L’esclavage

Résistances à l’esclavage

La femme dans le marronnage à La Réunion
Auteur
Marie-Ange PAYET

Professeure de littérature


La femme dans le marronnage à La Réunion

Cimendef, Mafate, Dimitile, Anchain, autant de noms que l’on retrouve dans la toponymie de l’île de La Réunion, et dans la mémoire collective des Réunionnais. Ces marrons légendaires symbolisent la quête de la liberté, la résistance à l’esclavage. Cependant, le nom des femmes qui les accompagnaient est resté caché dans l’ombre de ces grands marrons.
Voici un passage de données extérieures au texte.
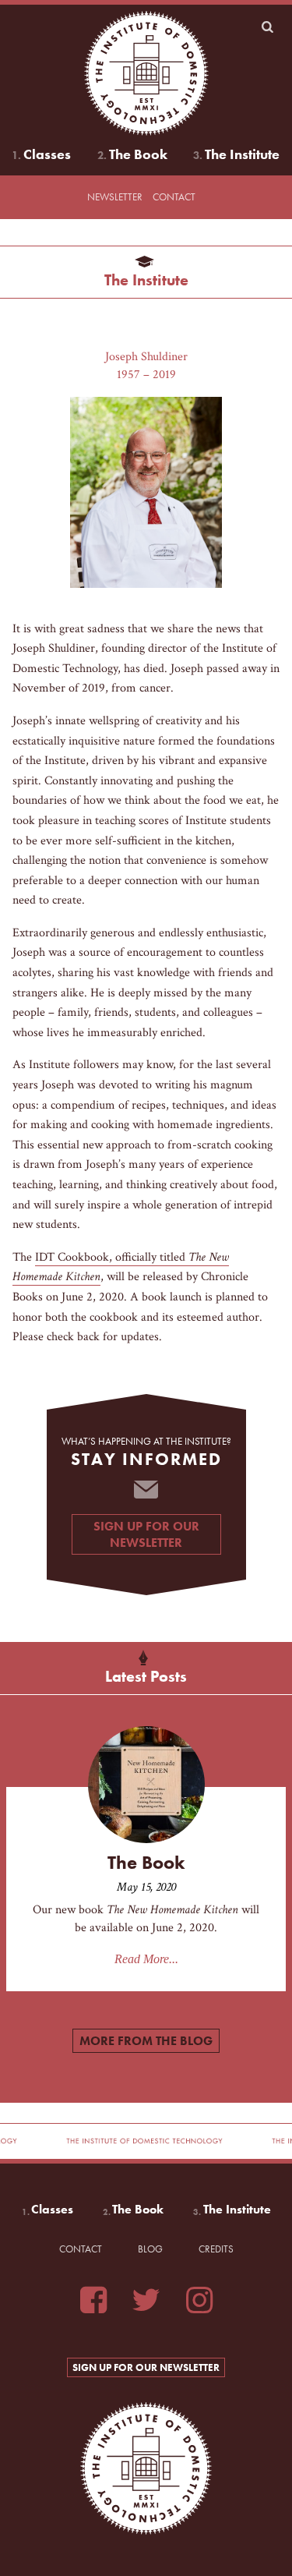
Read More (141, 1959)
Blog (150, 2249)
Leurs noms flottent pourtant sur les sommets de l’île : Héva, Raharianne, Marianne, Sarlave, Simangalove. Ces femmes ont joué un rôle essentiel dans le marronnage, en participant à la vie sur les camps, dans la transmission des traditions, des savoirs, des croyances, des rites et pratiques culturelles et religieuses. Elles ont hautement contribué au métissage de l’île et à la découverte des cirques.

 

Cimandef, Mare à Chicots, Piton d’Anchaing, Plaine d’Affouches. Adolphe Le Roy, dessinateur.
Entre 1875 et 1900.
Musée Léon Dierx

Les marrons ont bien souvent à tort, été décrits dans le discours colonial comme des individus perpétuellement en fuite dans les endroits les plus retirés et encore inexplorés de l’île. L’histoire montre qu’ils s’enracinent dans l’île, créent de véritables réseaux et s’ancrent dans le territoire. Ils organisent les camps et assurent leur protection contre les attaques des détachements. Véritables nomades, ils font des descentes/razzias dans les plantations sur la côte pour aller récupérer des femmes restées en esclavage et pour se ravitailler en outils et en vivres.

Réduit à l’état d’esclave sur la plantation d’un maître, le Cafre/le Malgache est dépossédé de sa famille, de son identité et de son environnement. Dans sa quête de la liberté, il exprime le désir et la volonté de recomposer son cercle familial, de se construire une identité dans un nouveau territoire. Il nous est impossible aujourd’hui de différencier la légende de la réalité. Que ces femmes marronnes aient existé ou non, certains textes littéraires, récits et documents d’archives nous comptent leur existence aux côtés de leurs compagnons et retracent la vie de certains couples de marrons légendaires.

Héva – Enchaing

Héva. Gilbert Clain. 2000. Sculpture installée à Salazie, place d’Hell-Bourg
Photographie Ibrahim Mulin. Droits réservés

On ne retrouve pas de trace de ce couple dans les documents d’archives. Pourtant le Piton Enchaing dans le cirque de Salazie porte le nom du Marron qui y a vécu. L’histoire de ce couple se propose comme le mythe fondateur, aux origines du marronnage. Cependant, dans la mémoire collective, Enchaing semble être oublié, loin derrière l’emblématique marron Mafate à qui l’histoire n’a malheureusement pas attribué de compagne. Selon les textes d’Auguste Vinson, de C.H. Leal et d’Eugène Dayot, Enchaing aurait été un marron pacifique, vivant en paix et en autarcie sur son Piton. Il aurait été le premier marron de l’île et aurait eu avec Héva huit filles, n’ayant jamais connu les chaînes de l’esclavage. Ces huit filles se seraient ensuite mariées à de grands chefs marrons, étant ainsi à l’origine de la dynastie des grands chefs marrons dans l’île. Sur leur camp où ils vivent seuls, Héva s’occupe de l’aménagement de l’ajoupa, et de faire cuire la nourriture qu’Enchaing ramène des alentours. Enchaing est d’origine Malgache, mais on ne connaît pas l’identité d’Héva.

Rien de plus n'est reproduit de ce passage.